• [The exercise]:
In the material below, change every "Viewport" to "Display area" and leave everything else as it is.

• [Entries supplied]:
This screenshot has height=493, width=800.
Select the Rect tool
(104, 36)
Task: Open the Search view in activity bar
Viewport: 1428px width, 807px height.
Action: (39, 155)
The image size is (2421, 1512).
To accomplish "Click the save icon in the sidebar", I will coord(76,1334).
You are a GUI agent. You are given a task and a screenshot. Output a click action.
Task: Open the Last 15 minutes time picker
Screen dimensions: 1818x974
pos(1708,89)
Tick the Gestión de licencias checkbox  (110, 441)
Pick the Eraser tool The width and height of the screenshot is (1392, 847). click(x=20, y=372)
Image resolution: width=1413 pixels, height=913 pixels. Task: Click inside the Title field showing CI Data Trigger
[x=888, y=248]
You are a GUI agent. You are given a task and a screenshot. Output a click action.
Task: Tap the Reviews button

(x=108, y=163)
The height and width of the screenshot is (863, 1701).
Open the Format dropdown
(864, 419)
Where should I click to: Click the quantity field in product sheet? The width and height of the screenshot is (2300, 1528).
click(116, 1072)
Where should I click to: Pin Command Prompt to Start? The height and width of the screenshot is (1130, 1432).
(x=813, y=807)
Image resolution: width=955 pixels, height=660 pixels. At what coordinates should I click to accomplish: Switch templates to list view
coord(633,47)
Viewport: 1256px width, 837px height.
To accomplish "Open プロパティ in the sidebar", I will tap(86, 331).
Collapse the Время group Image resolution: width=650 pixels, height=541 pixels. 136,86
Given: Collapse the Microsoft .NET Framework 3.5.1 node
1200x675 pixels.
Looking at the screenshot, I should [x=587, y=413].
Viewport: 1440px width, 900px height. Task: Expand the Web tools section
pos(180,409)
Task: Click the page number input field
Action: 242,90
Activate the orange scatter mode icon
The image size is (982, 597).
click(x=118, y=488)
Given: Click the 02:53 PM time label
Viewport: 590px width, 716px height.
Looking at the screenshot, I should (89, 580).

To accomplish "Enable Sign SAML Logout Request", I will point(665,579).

• [Solution]:
This screenshot has height=493, width=800.
Select the Rect tool
(104, 36)
Task: Open the Search view in activity bar
Display area: 1428px width, 807px height.
Action: (39, 155)
The image size is (2421, 1512).
To accomplish "Click the save icon in the sidebar", I will coord(76,1334).
You are a GUI agent. You are given a task and a screenshot. Output a click action.
Task: Open the Last 15 minutes time picker
Screen dimensions: 1818x974
pos(1708,89)
Tick the Gestión de licencias checkbox  (110, 441)
Pick the Eraser tool The width and height of the screenshot is (1392, 847). click(x=20, y=372)
Image resolution: width=1413 pixels, height=913 pixels. Task: Click inside the Title field showing CI Data Trigger
[x=888, y=248]
You are a GUI agent. You are given a task and a screenshot. Output a click action.
Task: Tap the Reviews button

(x=108, y=163)
The height and width of the screenshot is (863, 1701).
Open the Format dropdown
(864, 419)
Where should I click to: Click the quantity field in product sheet? The width and height of the screenshot is (2300, 1528).
click(116, 1072)
Where should I click to: Pin Command Prompt to Start? The height and width of the screenshot is (1130, 1432).
(x=813, y=807)
Image resolution: width=955 pixels, height=660 pixels. At what coordinates should I click to accomplish: Switch templates to list view
coord(633,47)
Display area: 1256px width, 837px height.
To accomplish "Open プロパティ in the sidebar", I will tap(86, 331).
Collapse the Время group Image resolution: width=650 pixels, height=541 pixels. 136,86
Given: Collapse the Microsoft .NET Framework 3.5.1 node
1200x675 pixels.
Looking at the screenshot, I should [x=587, y=413].
Display area: 1440px width, 900px height. Task: Expand the Web tools section
pos(180,409)
Task: Click the page number input field
Action: 242,90
Activate the orange scatter mode icon
The image size is (982, 597).
click(x=118, y=488)
Given: Click the 02:53 PM time label
Display area: 590px width, 716px height.
Looking at the screenshot, I should (89, 580).

To accomplish "Enable Sign SAML Logout Request", I will point(665,579).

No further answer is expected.